I depuratori d'acqua installati dal TKP a Defne sono stati scollegati da Enerjisa

I depuratori d'acqua installati dal Partito Comunista di Turchia nel distretto di Defne, ad Hatay, dopo il terremoto, sono stati scollegati da Enerjisa. La popolazione di Defne ha reagito alla situazione.

12punto

Il Partito Comunista di Turchia (TKP) ha denunciato che i "depuratori d'acqua" installati nel distretto di Defne, ad Hatay, per prevenire la crisi idrica, sono stati scollegati dai funzionari di Enerjisa. 

HANNO TAGLIATO ANCHE L'ELETTRICITÀ NELLE AREE ABITATE

Il problema dell'acqua, specialmente nelle zone colpite dal terremoto, era diventato una questione critica per la popolazione. Enerjisa, oltre a scollegare i depuratori del TKP, ha interrotto l'elettricità anche per le persone che vivono nei container della zona circostante e ha bloccato i quadri elettrici. I funzionari di Enerjisa, dopo le proteste dei cittadini, hanno minacciato la popolazione dicendo: "Se riattivate questo impianto o collegate l'elettricità qui, ci saranno delle sanzioni".

"HANNO LASCIATO LA POPOLAZIONE SENZA ACQUA E SENZA LUCE"
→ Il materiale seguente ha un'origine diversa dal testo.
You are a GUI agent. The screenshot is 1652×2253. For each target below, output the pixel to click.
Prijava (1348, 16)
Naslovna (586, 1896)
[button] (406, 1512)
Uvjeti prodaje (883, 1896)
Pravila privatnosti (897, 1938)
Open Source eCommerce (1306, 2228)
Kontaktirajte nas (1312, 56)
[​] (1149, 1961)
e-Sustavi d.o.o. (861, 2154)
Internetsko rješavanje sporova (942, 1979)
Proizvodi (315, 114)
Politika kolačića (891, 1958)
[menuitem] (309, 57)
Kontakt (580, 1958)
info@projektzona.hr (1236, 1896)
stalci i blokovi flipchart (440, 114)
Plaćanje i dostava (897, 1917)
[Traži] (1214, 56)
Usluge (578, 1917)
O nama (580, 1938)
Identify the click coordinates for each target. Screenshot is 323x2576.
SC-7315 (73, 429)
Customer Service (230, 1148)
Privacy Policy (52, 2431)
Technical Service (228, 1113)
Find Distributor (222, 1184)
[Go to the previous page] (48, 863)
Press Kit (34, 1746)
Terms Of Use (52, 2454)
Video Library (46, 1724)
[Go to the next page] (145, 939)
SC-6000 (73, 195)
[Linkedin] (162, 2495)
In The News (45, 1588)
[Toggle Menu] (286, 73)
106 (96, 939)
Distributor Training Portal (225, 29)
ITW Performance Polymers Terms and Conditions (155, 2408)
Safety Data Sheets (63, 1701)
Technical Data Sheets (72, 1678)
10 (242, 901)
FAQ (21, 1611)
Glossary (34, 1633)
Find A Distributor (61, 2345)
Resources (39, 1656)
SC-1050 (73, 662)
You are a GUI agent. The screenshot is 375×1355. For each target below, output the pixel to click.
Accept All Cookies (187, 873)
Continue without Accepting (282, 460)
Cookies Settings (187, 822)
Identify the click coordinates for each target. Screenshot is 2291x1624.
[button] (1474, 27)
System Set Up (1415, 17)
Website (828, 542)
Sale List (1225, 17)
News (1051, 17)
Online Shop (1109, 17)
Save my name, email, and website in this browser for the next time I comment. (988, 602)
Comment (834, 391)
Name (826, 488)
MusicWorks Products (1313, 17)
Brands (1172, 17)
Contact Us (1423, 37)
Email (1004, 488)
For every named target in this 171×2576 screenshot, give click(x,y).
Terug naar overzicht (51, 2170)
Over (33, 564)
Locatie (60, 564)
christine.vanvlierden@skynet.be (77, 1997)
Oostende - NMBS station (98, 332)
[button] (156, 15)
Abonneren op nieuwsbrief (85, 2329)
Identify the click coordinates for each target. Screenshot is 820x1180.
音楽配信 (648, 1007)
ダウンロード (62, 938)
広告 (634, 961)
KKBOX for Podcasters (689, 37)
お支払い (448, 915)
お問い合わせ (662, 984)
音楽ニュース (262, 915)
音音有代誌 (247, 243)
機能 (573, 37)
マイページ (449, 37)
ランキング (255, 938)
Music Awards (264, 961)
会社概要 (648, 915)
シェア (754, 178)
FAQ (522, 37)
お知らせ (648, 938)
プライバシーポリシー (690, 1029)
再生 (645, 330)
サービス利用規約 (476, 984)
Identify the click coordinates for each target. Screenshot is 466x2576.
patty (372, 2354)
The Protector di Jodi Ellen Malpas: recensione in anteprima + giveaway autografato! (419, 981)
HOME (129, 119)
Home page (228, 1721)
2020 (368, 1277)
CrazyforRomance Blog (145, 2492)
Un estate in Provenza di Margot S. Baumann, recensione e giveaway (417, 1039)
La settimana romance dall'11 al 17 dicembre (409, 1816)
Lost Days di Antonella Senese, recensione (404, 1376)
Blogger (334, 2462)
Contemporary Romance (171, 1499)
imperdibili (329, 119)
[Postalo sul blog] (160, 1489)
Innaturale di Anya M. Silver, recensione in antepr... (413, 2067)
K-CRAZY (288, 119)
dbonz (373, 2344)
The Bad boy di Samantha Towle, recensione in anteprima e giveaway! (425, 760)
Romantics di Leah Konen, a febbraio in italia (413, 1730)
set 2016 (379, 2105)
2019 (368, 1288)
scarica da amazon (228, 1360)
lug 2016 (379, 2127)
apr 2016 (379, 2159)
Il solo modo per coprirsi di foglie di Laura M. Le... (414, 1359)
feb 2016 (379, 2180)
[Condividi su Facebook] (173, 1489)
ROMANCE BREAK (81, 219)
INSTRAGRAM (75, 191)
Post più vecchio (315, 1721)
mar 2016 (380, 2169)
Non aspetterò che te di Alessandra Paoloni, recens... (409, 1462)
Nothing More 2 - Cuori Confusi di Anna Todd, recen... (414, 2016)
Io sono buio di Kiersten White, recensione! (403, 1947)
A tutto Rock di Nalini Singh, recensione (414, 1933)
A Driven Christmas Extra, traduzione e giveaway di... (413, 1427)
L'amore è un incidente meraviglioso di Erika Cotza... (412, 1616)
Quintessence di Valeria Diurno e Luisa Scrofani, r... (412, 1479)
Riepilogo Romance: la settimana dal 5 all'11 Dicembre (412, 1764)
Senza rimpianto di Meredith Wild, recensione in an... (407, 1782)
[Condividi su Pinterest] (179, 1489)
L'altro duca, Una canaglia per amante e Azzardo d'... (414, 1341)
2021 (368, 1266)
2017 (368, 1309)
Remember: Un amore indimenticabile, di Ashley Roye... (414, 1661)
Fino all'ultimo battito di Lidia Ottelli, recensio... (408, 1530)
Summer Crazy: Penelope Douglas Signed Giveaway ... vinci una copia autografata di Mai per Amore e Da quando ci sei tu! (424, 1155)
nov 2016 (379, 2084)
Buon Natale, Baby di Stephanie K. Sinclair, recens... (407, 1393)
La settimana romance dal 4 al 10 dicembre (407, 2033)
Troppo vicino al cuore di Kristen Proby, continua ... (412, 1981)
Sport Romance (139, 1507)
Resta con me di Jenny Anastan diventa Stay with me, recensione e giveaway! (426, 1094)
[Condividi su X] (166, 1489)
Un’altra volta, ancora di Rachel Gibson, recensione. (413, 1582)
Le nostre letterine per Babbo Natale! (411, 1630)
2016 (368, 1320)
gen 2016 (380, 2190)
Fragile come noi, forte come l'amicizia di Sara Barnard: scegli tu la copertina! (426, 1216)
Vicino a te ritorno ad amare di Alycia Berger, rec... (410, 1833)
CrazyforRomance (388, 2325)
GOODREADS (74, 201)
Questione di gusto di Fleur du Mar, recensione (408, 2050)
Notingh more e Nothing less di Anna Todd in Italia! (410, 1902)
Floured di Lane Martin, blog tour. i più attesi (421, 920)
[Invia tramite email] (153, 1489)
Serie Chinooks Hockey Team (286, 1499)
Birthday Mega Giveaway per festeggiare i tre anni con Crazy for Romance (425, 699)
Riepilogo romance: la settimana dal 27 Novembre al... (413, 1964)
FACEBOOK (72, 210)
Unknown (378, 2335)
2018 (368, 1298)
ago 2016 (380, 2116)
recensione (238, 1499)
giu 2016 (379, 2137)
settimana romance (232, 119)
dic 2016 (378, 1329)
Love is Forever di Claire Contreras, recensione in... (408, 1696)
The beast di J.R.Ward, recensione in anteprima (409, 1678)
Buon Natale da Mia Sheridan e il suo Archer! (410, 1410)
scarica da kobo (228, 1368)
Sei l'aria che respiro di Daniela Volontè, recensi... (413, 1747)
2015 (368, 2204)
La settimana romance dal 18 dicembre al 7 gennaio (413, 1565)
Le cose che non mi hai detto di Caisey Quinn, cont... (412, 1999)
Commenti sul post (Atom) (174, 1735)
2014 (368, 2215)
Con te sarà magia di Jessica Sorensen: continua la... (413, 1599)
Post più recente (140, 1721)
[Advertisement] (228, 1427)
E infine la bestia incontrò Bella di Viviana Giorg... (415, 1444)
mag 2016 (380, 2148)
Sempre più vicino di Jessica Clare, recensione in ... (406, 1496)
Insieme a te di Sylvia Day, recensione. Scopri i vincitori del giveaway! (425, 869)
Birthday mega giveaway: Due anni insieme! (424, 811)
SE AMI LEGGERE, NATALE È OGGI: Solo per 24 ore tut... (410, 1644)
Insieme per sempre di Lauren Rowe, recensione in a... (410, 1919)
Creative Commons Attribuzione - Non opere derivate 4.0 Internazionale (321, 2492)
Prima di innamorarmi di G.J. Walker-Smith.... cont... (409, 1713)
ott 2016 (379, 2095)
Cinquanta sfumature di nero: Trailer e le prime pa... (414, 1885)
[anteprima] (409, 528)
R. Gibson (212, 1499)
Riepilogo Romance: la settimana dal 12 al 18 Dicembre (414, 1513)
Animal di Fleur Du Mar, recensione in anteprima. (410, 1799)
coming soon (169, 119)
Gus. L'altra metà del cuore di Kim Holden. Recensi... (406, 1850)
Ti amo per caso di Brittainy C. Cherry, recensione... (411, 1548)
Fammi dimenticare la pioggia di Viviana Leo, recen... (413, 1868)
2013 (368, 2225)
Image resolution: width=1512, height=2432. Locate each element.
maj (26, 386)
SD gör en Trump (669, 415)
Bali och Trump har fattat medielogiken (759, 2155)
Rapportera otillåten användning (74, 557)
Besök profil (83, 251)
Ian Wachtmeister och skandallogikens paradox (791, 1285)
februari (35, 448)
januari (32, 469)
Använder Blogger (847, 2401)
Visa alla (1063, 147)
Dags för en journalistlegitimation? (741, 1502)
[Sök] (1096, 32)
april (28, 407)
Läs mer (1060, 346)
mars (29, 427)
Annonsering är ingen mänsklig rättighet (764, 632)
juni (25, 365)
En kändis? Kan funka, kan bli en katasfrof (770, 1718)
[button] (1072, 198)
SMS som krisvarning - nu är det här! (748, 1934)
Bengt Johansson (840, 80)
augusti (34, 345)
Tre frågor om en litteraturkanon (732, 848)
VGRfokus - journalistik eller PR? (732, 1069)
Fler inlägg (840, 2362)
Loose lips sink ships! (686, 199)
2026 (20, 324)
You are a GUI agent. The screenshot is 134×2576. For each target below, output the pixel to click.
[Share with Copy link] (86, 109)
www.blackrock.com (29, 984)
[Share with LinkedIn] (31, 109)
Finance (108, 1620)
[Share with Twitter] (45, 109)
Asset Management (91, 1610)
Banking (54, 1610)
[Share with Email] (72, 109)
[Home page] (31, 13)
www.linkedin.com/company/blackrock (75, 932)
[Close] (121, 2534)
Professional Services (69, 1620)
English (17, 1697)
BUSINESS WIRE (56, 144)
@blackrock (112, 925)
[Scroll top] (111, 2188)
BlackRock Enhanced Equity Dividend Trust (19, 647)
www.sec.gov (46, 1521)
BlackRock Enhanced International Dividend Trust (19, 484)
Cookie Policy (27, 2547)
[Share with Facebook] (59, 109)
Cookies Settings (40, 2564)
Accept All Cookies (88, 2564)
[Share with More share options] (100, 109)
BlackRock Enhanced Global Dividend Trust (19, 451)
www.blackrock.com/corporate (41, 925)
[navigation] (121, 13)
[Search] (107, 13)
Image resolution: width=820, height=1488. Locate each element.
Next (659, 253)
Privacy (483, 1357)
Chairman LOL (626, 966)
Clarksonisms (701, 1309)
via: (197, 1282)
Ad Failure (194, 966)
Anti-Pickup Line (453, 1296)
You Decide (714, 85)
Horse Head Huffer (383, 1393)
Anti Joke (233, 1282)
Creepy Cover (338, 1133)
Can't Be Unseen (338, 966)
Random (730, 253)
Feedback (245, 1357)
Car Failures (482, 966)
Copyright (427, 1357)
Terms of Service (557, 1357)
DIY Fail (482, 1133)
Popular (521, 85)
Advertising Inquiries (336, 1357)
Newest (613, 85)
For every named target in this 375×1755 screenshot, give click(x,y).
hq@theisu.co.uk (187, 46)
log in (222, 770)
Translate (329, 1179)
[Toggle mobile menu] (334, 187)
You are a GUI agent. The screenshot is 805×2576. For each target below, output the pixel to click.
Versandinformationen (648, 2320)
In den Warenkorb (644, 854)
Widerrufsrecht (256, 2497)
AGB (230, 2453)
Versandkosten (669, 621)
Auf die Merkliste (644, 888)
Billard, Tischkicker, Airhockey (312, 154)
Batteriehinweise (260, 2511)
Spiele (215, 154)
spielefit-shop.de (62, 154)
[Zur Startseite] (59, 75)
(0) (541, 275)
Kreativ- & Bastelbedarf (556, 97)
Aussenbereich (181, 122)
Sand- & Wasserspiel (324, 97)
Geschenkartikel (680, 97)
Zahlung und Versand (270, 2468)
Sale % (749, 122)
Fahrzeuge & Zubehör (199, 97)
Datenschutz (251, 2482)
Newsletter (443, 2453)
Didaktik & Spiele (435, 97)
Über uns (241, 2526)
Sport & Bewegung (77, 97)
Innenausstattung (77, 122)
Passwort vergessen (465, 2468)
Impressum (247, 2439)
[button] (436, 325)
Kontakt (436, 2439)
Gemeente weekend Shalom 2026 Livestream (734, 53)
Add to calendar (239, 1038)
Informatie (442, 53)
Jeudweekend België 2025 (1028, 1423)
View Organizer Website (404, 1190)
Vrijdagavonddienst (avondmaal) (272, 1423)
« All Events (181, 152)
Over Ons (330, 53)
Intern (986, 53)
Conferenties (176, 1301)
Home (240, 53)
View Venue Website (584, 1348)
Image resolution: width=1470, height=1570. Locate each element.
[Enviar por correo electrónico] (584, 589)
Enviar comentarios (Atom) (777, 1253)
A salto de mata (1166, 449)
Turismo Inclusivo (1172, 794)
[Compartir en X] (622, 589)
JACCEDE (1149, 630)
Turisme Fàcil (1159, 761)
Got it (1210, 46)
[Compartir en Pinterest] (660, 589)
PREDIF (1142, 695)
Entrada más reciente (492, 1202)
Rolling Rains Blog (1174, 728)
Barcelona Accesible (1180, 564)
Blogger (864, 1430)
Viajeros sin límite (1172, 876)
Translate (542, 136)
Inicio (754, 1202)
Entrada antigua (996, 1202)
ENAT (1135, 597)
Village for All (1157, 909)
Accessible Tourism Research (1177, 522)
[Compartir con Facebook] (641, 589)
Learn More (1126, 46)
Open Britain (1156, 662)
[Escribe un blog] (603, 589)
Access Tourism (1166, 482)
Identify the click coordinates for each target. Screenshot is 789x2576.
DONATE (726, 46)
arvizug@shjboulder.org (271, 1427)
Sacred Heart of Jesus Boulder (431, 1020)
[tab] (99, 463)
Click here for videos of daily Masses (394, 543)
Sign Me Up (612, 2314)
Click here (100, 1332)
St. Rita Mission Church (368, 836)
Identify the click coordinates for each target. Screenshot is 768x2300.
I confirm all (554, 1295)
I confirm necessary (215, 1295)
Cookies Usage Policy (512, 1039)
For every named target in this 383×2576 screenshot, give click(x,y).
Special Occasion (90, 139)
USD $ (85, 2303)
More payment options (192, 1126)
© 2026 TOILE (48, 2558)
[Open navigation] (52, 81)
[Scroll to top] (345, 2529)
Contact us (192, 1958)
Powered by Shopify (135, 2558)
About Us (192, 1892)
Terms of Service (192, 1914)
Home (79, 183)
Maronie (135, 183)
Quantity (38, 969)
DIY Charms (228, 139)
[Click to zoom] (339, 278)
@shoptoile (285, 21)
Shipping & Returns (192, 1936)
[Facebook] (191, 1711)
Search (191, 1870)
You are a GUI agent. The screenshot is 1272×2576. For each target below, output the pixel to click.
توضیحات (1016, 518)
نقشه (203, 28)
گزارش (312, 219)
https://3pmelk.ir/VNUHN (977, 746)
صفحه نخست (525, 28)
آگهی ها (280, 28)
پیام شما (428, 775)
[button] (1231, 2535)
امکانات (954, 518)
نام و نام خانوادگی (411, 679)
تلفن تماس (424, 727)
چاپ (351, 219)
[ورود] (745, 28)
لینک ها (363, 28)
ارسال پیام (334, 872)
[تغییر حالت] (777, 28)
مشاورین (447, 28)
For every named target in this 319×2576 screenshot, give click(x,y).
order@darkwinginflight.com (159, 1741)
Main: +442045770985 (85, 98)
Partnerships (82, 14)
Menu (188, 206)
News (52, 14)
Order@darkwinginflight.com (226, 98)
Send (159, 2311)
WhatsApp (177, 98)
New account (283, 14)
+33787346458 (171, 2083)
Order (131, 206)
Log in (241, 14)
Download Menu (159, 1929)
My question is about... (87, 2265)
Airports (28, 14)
In merito all'accaduto, il candidato sindaco del TKP per Defne, Hizam Hasırcı, ha rilasciato la seguente dichiarazione:

"L'elettricità del depuratore situato nel parco Kamil Yasin Yolcu, nel quartiere di Çekmece, uno dei dispositivi installati dal Partito Comunista di Turchia nei quartieri, è stata tagliata oggi dai funzionari di Enerjisa. Coloro che, a dieci mesi dal terremoto, non sono ancora in grado di fornire acqua potabile alla popolazione, oggi compiono ogni passo possibile per tagliare l'elettricità necessaria all'acqua potabile, lasciando la gente a secco. Inoltre, è stata tolta la corrente anche alle persone che vivono nelle tende e nei container attorno al depuratore e il quadro elettrico è stato chiuso a chiave. Successivamente, hanno minacciato la popolazione dicendo: 'Se riattivate questo impianto o collegate l'elettricità qui, ci saranno delle sanzioni'. Se l'elettricità non verrà ripristinata, domani terremo tutti insieme una conferenza stampa davanti alla sede di Enerjisa."